## [What the exercise asks]
Every entry in the data below needs to be repeated exactly.

Data entries:
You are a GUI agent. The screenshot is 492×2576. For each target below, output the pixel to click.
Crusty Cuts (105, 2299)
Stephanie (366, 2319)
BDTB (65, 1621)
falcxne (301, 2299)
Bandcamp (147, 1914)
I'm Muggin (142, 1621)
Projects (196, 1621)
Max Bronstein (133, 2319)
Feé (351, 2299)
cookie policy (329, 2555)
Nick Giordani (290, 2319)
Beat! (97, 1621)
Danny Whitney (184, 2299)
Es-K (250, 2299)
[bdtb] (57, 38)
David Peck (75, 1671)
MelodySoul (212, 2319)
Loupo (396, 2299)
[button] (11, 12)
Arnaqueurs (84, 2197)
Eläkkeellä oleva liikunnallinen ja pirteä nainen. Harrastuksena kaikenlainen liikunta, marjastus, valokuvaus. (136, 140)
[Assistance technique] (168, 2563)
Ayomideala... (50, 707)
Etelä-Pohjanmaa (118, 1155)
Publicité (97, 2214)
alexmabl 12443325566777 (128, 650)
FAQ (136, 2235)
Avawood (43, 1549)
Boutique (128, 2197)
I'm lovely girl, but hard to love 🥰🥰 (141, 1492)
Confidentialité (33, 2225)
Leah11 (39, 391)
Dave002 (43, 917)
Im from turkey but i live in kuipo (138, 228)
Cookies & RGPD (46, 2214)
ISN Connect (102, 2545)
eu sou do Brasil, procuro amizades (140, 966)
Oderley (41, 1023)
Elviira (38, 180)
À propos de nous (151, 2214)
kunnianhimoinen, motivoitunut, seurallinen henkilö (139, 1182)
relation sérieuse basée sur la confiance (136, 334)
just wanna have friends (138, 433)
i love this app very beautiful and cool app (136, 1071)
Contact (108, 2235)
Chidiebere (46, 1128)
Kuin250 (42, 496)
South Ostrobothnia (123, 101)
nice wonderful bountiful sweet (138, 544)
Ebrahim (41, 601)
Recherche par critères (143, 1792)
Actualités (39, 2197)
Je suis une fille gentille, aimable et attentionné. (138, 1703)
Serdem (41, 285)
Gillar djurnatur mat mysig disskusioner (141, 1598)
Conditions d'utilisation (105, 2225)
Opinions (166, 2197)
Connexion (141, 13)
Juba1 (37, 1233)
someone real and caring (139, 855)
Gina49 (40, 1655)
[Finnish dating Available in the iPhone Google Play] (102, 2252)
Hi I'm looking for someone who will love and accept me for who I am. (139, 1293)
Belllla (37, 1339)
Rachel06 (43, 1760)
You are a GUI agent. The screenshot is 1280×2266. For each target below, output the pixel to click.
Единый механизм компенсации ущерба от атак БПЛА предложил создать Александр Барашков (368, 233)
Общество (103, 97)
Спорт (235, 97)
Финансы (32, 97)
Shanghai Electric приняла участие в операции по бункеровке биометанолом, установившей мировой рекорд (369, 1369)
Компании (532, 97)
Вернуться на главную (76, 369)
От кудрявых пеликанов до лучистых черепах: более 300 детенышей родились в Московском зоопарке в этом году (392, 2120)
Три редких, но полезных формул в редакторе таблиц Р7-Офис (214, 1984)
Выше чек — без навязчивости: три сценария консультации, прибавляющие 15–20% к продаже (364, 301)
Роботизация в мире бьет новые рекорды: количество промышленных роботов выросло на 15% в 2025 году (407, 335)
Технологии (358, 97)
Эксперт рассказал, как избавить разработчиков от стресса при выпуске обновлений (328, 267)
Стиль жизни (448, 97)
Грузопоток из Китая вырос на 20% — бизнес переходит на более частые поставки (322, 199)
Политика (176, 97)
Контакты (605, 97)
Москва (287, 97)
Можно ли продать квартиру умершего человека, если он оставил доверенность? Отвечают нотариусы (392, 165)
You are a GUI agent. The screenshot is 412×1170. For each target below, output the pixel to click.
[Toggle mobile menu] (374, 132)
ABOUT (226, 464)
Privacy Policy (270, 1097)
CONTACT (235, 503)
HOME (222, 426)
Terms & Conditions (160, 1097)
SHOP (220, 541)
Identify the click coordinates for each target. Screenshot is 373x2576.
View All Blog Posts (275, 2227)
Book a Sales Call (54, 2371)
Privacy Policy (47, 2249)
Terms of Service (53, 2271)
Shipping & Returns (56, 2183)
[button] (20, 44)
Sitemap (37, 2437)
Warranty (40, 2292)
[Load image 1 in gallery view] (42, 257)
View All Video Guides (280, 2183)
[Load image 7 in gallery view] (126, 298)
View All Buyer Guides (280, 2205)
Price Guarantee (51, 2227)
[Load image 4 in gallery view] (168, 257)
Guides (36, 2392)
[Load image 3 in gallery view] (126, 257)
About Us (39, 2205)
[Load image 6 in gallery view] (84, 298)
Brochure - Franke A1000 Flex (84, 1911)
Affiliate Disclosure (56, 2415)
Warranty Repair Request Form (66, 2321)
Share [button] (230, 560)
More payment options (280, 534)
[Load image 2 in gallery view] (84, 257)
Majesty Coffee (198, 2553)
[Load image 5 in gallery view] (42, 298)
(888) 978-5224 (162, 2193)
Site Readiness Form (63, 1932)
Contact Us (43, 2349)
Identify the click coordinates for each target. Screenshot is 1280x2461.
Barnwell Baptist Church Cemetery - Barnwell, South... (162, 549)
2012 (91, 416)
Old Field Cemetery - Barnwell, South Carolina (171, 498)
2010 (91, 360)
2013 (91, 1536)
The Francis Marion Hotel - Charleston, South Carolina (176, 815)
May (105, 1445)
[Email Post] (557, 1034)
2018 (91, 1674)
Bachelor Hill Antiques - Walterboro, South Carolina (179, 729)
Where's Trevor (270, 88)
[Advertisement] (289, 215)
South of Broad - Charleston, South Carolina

## [Answer to this problem]
You are a GUI agent. The screenshot is 492×2576. For each target below, output the pixel to click.
Crusty Cuts (105, 2299)
Stephanie (366, 2319)
BDTB (65, 1621)
falcxne (301, 2299)
Bandcamp (147, 1914)
I'm Muggin (142, 1621)
Projects (196, 1621)
Max Bronstein (133, 2319)
Feé (351, 2299)
cookie policy (329, 2555)
Nick Giordani (290, 2319)
Beat! (97, 1621)
Danny Whitney (184, 2299)
Es-K (250, 2299)
[bdtb] (57, 38)
David Peck (75, 1671)
MelodySoul (212, 2319)
Loupo (396, 2299)
[button] (11, 12)
Arnaqueurs (84, 2197)
Eläkkeellä oleva liikunnallinen ja pirteä nainen. Harrastuksena kaikenlainen liikunta, marjastus, valokuvaus. (136, 140)
[Assistance technique] (168, 2563)
Ayomideala... (50, 707)
Etelä-Pohjanmaa (118, 1155)
Publicité (97, 2214)
alexmabl 12443325566777 (128, 650)
FAQ (136, 2235)
Avawood (43, 1549)
Boutique (128, 2197)
I'm lovely girl, but hard to love 🥰🥰 (141, 1492)
Confidentialité (33, 2225)
Leah11 (39, 391)
Dave002 (43, 917)
Im from turkey but i live in kuipo (138, 228)
Cookies & RGPD (46, 2214)
ISN Connect (102, 2545)
eu sou do Brasil, procuro amizades (140, 966)
Oderley (41, 1023)
Elviira (38, 180)
À propos de nous (151, 2214)
kunnianhimoinen, motivoitunut, seurallinen henkilö (139, 1182)
relation sérieuse basée sur la confiance (136, 334)
just wanna have friends (138, 433)
i love this app very beautiful and cool app (136, 1071)
Contact (108, 2235)
Chidiebere (46, 1128)
Kuin250 (42, 496)
South Ostrobothnia (123, 101)
nice wonderful bountiful sweet (138, 544)
Ebrahim (41, 601)
Recherche par critères (143, 1792)
Actualités (39, 2197)
Je suis une fille gentille, aimable et attentionné. (138, 1703)
Serdem (41, 285)
Gillar djurnatur mat mysig disskusioner (141, 1598)
Conditions d'utilisation (105, 2225)
Opinions (166, 2197)
Connexion (141, 13)
Juba1 (37, 1233)
someone real and caring (139, 855)
Gina49 (40, 1655)
[Finnish dating Available in the iPhone Google Play] (102, 2252)
Hi I'm looking for someone who will love and accept me for who I am. (139, 1293)
Belllla (37, 1339)
Rachel06 (43, 1760)
You are a GUI agent. The screenshot is 1280×2266. For each target below, output the pixel to click.
Единый механизм компенсации ущерба от атак БПЛА предложил создать Александр Барашков (368, 233)
Общество (103, 97)
Спорт (235, 97)
Финансы (32, 97)
Shanghai Electric приняла участие в операции по бункеровке биометанолом, установившей мировой рекорд (369, 1369)
Компании (532, 97)
Вернуться на главную (76, 369)
От кудрявых пеликанов до лучистых черепах: более 300 детенышей родились в Московском зоопарке в этом году (392, 2120)
Три редких, но полезных формул в редакторе таблиц Р7-Офис (214, 1984)
Выше чек — без навязчивости: три сценария консультации, прибавляющие 15–20% к продаже (364, 301)
Роботизация в мире бьет новые рекорды: количество промышленных роботов выросло на 15% в 2025 году (407, 335)
Технологии (358, 97)
Эксперт рассказал, как избавить разработчиков от стресса при выпуске обновлений (328, 267)
Стиль жизни (448, 97)
Грузопоток из Китая вырос на 20% — бизнес переходит на более частые поставки (322, 199)
Политика (176, 97)
Контакты (605, 97)
Москва (287, 97)
Можно ли продать квартиру умершего человека, если он оставил доверенность? Отвечают нотариусы (392, 165)
You are a GUI agent. The screenshot is 412×1170. For each target below, output the pixel to click.
[Toggle mobile menu] (374, 132)
ABOUT (226, 464)
Privacy Policy (270, 1097)
CONTACT (235, 503)
HOME (222, 426)
Terms & Conditions (160, 1097)
SHOP (220, 541)
Identify the click coordinates for each target. Screenshot is 373x2576.
View All Blog Posts (275, 2227)
Book a Sales Call (54, 2371)
Privacy Policy (47, 2249)
Terms of Service (53, 2271)
Shipping & Returns (56, 2183)
[button] (20, 44)
Sitemap (37, 2437)
Warranty (40, 2292)
[Load image 1 in gallery view] (42, 257)
View All Video Guides (280, 2183)
[Load image 7 in gallery view] (126, 298)
View All Buyer Guides (280, 2205)
Price Guarantee (51, 2227)
[Load image 4 in gallery view] (168, 257)
Guides (36, 2392)
[Load image 3 in gallery view] (126, 257)
About Us (39, 2205)
[Load image 6 in gallery view] (84, 298)
Brochure - Franke A1000 Flex (84, 1911)
Affiliate Disclosure (56, 2415)
Warranty Repair Request Form (66, 2321)
Share [button] (230, 560)
More payment options (280, 534)
[Load image 2 in gallery view] (84, 257)
Majesty Coffee (198, 2553)
[Load image 5 in gallery view] (42, 298)
(888) 978-5224 (162, 2193)
Site Readiness Form (63, 1932)
Contact Us (43, 2349)
Identify the click coordinates for each target. Screenshot is 1280x2461.
Barnwell Baptist Church Cemetery - Barnwell, South... (162, 549)
2012 (91, 416)
Old Field Cemetery - Barnwell, South Carolina (171, 498)
2010 (91, 360)
2013 (91, 1536)
The Francis Marion Hotel - Charleston, South Carolina (176, 815)
May (105, 1445)
[Email Post] (557, 1034)
2018 (91, 1674)
Bachelor Hill Antiques - Walterboro, South Carolina (179, 729)
Where's Trevor (270, 88)
[Advertisement] (289, 215)
South of Broad - Charleston, South Carolina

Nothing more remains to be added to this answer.